── TEXT BLOCK ──

Despite all the spin, however, the glaring non-issues of Death Match 2000 were emerging as THE issues this time around. Four years earlier, neither George W. Bush nor Al Gore mentioned the growing poverty and insecurity that accompanied the global push for privatization, deregulation, and reducing the scope of government. The benefits of "structural adjustment" were considered a given, with the costs written off as aberrations or failure to embrace the magic of capitalist democracy. In 2004, almost every Democratic candidate talked about corporate abuse, re-regulation, and reforming trade deals to protect labor rights and the environment.
Equally significant in 2000 was the lack of debate over resurgent US militarism. The candidates had little to say about recent or upcoming military adventures – from Yugoslavia, Iraq, and the Sudan to Afghanistan and Colombia – and basically agreed about the legitimacy of using unilateral force, as well as plans to militarize outer space. War and peace were only mentioned in terms of US strategic advantage. In 2004, how and when the US should go to war was a central political question.

───
── RECORD EXTRACTS ──

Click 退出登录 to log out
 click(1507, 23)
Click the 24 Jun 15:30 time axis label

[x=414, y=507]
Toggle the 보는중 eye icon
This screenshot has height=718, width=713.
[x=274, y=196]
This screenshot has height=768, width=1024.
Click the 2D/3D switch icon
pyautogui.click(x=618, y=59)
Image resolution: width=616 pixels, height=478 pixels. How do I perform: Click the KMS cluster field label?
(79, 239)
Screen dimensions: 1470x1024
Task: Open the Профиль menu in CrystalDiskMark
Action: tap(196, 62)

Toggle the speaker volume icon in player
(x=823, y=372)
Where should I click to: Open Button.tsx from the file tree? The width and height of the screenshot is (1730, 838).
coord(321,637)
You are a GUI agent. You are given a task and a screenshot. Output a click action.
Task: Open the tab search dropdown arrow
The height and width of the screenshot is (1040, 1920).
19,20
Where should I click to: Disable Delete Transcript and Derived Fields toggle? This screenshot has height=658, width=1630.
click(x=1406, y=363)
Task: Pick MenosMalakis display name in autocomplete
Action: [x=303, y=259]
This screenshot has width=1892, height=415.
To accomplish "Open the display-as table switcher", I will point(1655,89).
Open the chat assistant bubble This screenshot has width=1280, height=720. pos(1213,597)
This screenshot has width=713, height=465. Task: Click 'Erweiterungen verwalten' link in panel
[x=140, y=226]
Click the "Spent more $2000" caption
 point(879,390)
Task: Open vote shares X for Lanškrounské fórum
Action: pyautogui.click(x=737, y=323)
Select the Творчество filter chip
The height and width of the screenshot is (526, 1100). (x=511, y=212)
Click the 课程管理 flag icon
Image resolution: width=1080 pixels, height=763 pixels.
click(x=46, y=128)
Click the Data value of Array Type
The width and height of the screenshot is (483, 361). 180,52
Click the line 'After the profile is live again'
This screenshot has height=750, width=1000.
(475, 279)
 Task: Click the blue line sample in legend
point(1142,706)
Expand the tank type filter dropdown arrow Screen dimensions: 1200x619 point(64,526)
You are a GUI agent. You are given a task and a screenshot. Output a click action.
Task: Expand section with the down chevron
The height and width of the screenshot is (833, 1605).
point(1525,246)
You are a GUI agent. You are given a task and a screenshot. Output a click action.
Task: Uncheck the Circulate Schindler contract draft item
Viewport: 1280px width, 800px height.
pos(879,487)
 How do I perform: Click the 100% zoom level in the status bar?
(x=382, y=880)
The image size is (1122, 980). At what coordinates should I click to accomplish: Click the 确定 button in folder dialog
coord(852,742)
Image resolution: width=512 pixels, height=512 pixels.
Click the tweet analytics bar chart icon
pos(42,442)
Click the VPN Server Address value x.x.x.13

───

*TASK SET:*
(1) Write out the part of the passage on the 2000 and 2004 elections starting at "Despite all the" and ending at "and the environment.".
(2) According to the passage on the 2000 and 2004 elections, how were the costs of "structural adjustment" treated four years earlier? Answer in one to three sentences.
(3) Proceed with the passage on the 2000 and 2004 elections, picking up after its last sentence.
The material above is not needed for the work that comes next.

*OUTPUTS IN ORDER:*
(1)
Despite all the spin, however, the glaring non-issues of Death Match 2000 were emerging as THE issues this time around. Four years earlier, neither George W. Bush nor Al Gore mentioned the growing poverty and insecurity that accompanied the global push for privatization, deregulation, and reducing the scope of government. The benefits of "structural adjustment" were considered a given, with the costs written off as aberrations or failure to embrace the magic of capitalist democracy. In 2004, almost every Democratic candidate talked about corporate abuse, re-regulation, and reforming trade deals to protect labor rights and the environment.

(2) The benefits of "structural adjustment" were taken as a given, so its costs were not treated as a real issue. Instead, they were written off as aberrations or as a failure to embrace the magic of capitalist democracy.

(3)
Yes, we’d come a long way. In 2000, the hit of the season was Fistful of Mullah. In that tongue-in-cheek horse opera, George W. played the Man with No Scruples, blowing away his bible-slinging rivals with expensive silver bullets – that is, until he played the Jesus card and discovered that El Dorado was place called Family Values. Call it an Ersatz Western, kind of Kung Fu meets Dynasty. That of course led to the Fall 2000 mega-hit, The Stealing of the Presidency.
Personally, I preferred Millennium Man, a slow-moving sci fi saga in which Al Gore played The Chosen One, a loyal cyborg struggling to overcome his programming, meanwhile battling Bill Bradley as Morpheus, an athlete-turned-pol with the power to lull people into a false sense of hope. Clever, but ultimately not convincing.
But that’s just history, and when you’re attending a Death Match the last thing you worry about is the past.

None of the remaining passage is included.